If using the locales in Groups.thy is the way to go for me, then the corresponding type classes to those locales will probably also work. I can instantiate a class such as semigroup_add, use lift_definition to define the plus operator, and even lift my operators that return a bool into the type. The operators that can't be lifted into the new type are somewhat nonsensical in the context of the new type anyway, wherein type coercion can come into play to make sense of them for things like unions of sets. The devil is in the details.)

With what I said I want out of types and subtypes, I figured out I do get a form of that with typedef, the form being the functions Rep and Abs, which I have been working with a little.

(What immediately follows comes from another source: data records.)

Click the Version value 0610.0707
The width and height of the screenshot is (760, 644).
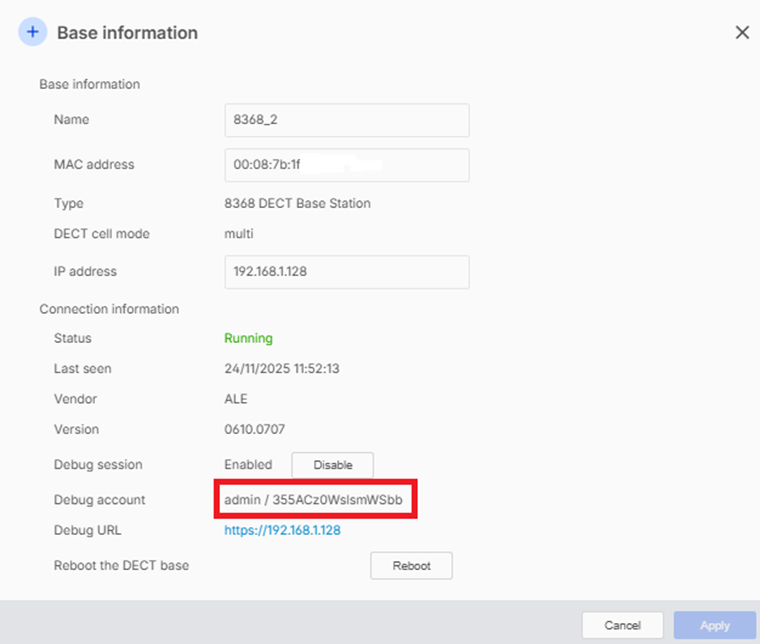(x=254, y=430)
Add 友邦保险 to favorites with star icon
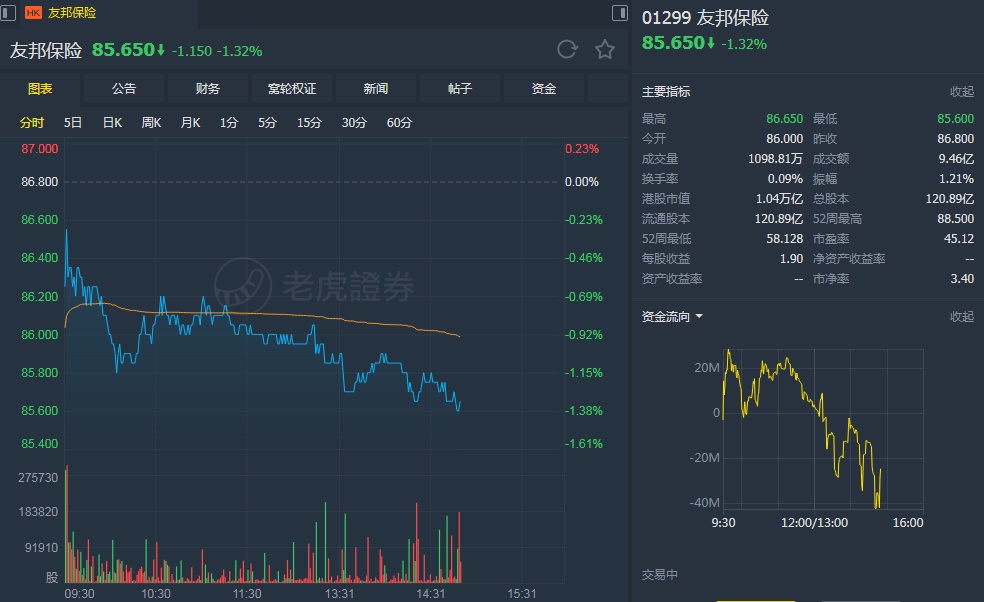Screen dimensions: 984x602 pos(605,50)
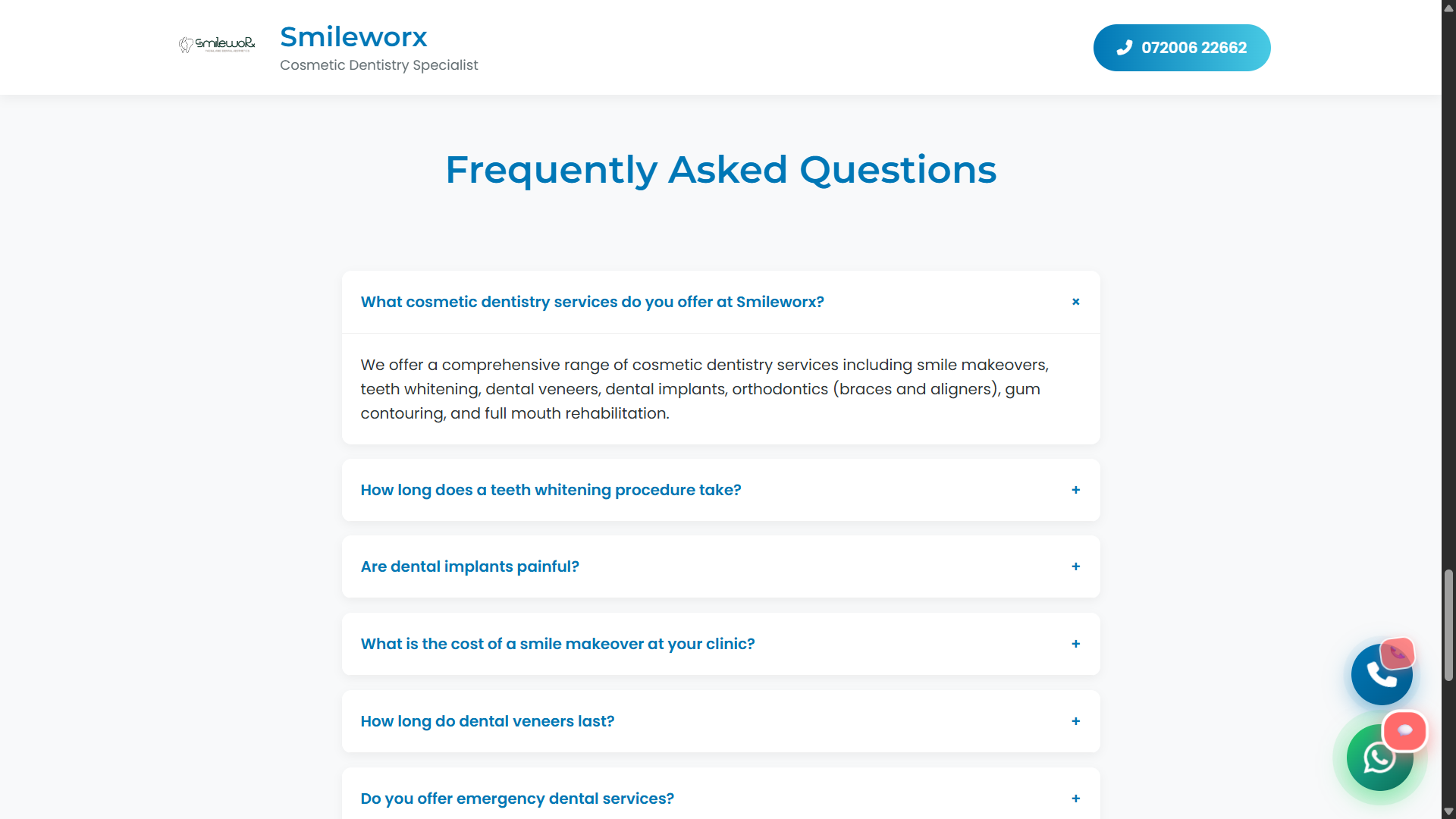
Task: Click the scrollbar down arrow
Action: 1448,811
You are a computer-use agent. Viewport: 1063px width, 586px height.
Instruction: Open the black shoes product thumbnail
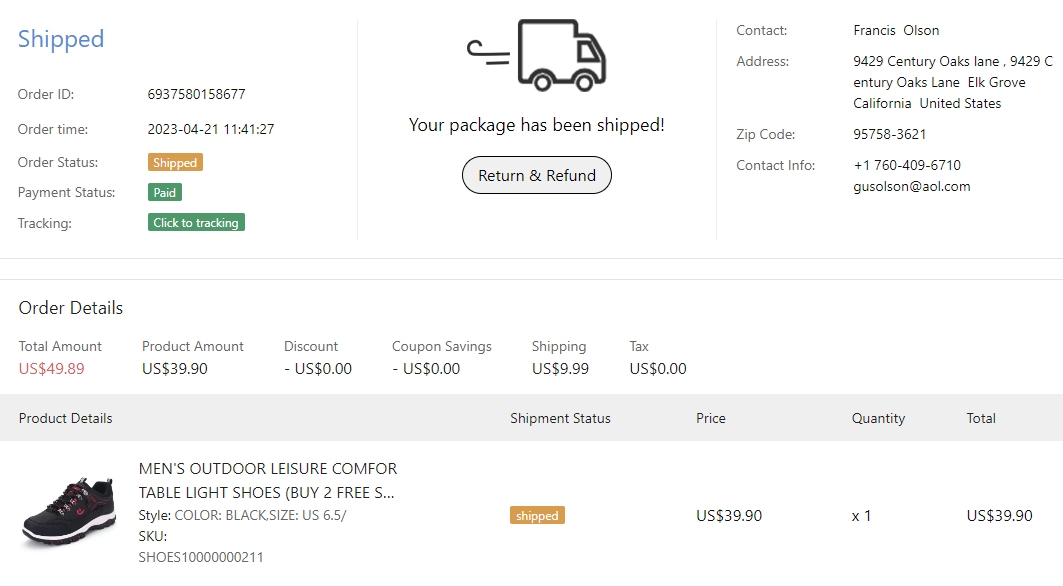pos(69,511)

As described in isar-ref.pdf pg. 242,

For typedef t = A the newly introduced type t is accompanied by a pair of morphisms to relate it to the representing set over the old type. By default, the injection from type to set is called Rep t and its inverse Abs t...

Below, I use Rep and Abs in a small example to demonstrate that I can relate my main type, sT, with the new type I define with typedef, which is type tsA.

I don't think type classes are of ultimate importance. There are two main things I'm exploring,

1. whether I can tie into the locales of Groups.thy,
2. where that is more generally about using types to restrict the domain and co-domain of the binary operators of my semigroups, groups, etc.

For example, in Groups.thy, there is

locale semigroup =
  fixes f :: "'a => 'a => 'a" (infixl "*" 70)
  assumes assoc [ac_simps]: "a * b * c = a * (b * c)"

If I don't use subtypes, I think I'll have to do something like this, where inP is my \<in> (I'm just starting with locales):

locale sgA =
  fixes G :: sT
  fixes f :: "sT => sT => sT" (infixl "*" 70)
  assumes closed:
    "(a inP G) & (b inP G) --> (a * b) inP G"
  assumes assoc:
    "(a inP G) & (b inP G) & (c inP G) --> (a * b) * c = a * (b * c)"

Part of the answer in being able to use Groups.semigroup could be the use of Rep and Abs; I use the operator of type tsA => tsA => tsA on type tsA, but when the elements of type tsA need to be treated as elements of type sT, then I use Rep on them to map them to type sT.

I haven't thought all this out or experimented enough to know what will work best, but I gave this partial answer to try and explain more of what I have in my mind. There might be someone else out there with some good information to add.

The subtypes approach may not be all upside, as shown below by the last two theorem commands in the example code. The left-hand side of the implications are necessary because I'm not exploiting the power of types, similar to closed and assoc above in locale sgA. However, in spite of that, it's no problem for my simp rules, whereas, the theorems that are using Rep and Abs are requiring metis for the proofs, and it might require a lot of ugly overhead to get things working smoother.

Below I include the file A_iSemigroup_xp.thy. This is an ASCII version of iSemigroup_xp.thy. These require the import of MFZ.thy, where these 3 files are in this GitHub folder.

theory A_iSemigroup_xp
imports MFZ
begin
--"[END]"

--"EXAMPLE (Possible subtype for a trivial semigroup)"
typedef tsA = "{x::sT. x = emS}"
  by(simp)

theorem "(Rep_tsA x) inP {.Rep_tsA x.}"
  by(metis 
    SSi_exists)

theorem "! x::tsA. x = (Abs_tsA emS)"
  by(metis (lifting, full_types) 
    Abs_tsA_cases 
    mem_Collect_eq)

theorem "! x. x inP {.emS.} --> x = emS"
  by(simp)

theorem "! x. x inP {.z inP {.emS.} ¦ z = emS.} --> x = emS"
  by(simp)
--"[END]"

--"ISAR (Theory end)"
end